A regional bank official and the head of an African tech initiative both announced candidacies for the Malian presidency on Wednesday, as the 2018 race for the troubled Sahel nation heats up.
Modibo Kone, a rural development expert at the West African Development Bank, and Hamadoun Toure, who runs the "Smart Africa" initiative to drive development on the continent via technology, said the country had suffered poor leadership.
They are hoping to unseat President Ibrahim Boubacar Keita, who has not yet said if he will seek a second five-year term, though he is widely expected to do so.

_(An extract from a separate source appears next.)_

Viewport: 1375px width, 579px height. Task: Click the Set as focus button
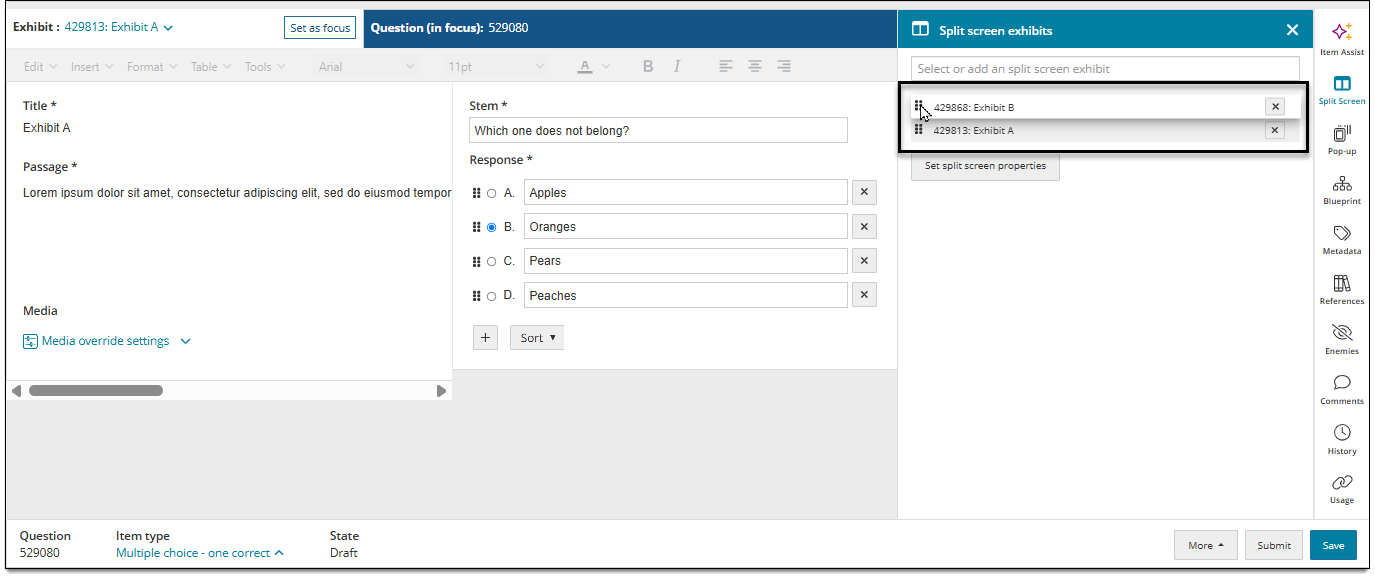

The state is still absent from vast swathes of its northern territory where in 2012 jihadists linked to Al-Qaeda mounted an insurgency on the back of a separatist uprising.

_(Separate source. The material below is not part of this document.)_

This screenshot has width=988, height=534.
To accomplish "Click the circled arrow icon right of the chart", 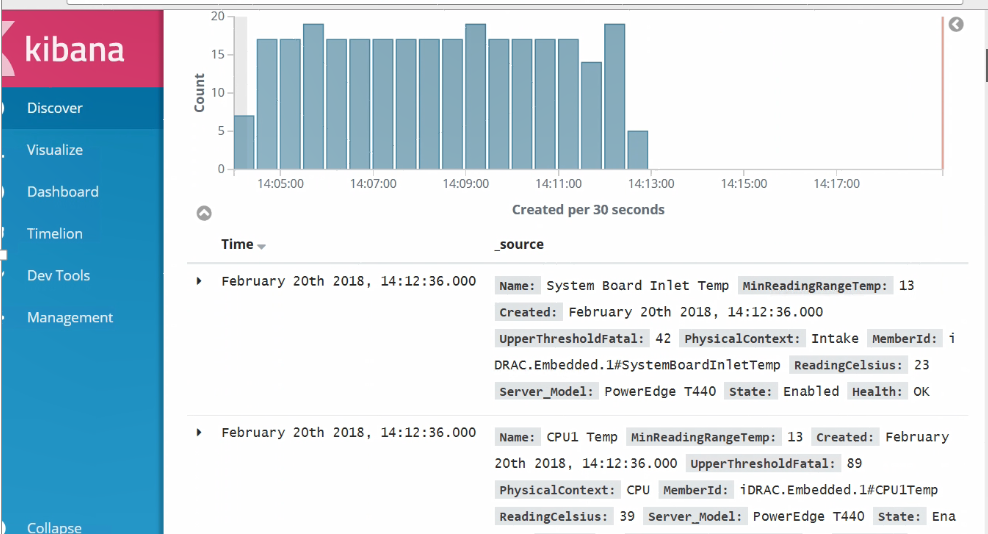I will click(956, 24).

Mali's army, French soldiers and a UN mission (MINUSMA) still have little control despite chasing the jihadists out of key cities, and the spread of unrest has prompted the G5 regional forum to deploy more troops in the country and some of its neighbours.
Kone, 57, said he wanted to "fight poor governance" with a programme that would show "our country has all it needs to succeed," he told AFP.
Meanwhile Toure, 64, known for his close relationship to Rwandan President Paul Kagame and time as former secretary-general of a telecoms union, said his international experience would help his country shake off its problems.
"I have a programme for Mali, and I want my country to benefit from it," he told AFP, adding in its current trajectory the nation was "heading for disaster".
Two other candidates, Malian army general Moussa Sinko Coulibaly and Kalifa Sanogo, the mayor of Mali's second-largest city, Sikasso, have also announced their bids.
Keita has said that legislative and presidential elections will go ahead in 2018 despite delays to regional and municipal elections in recent months over security concerns.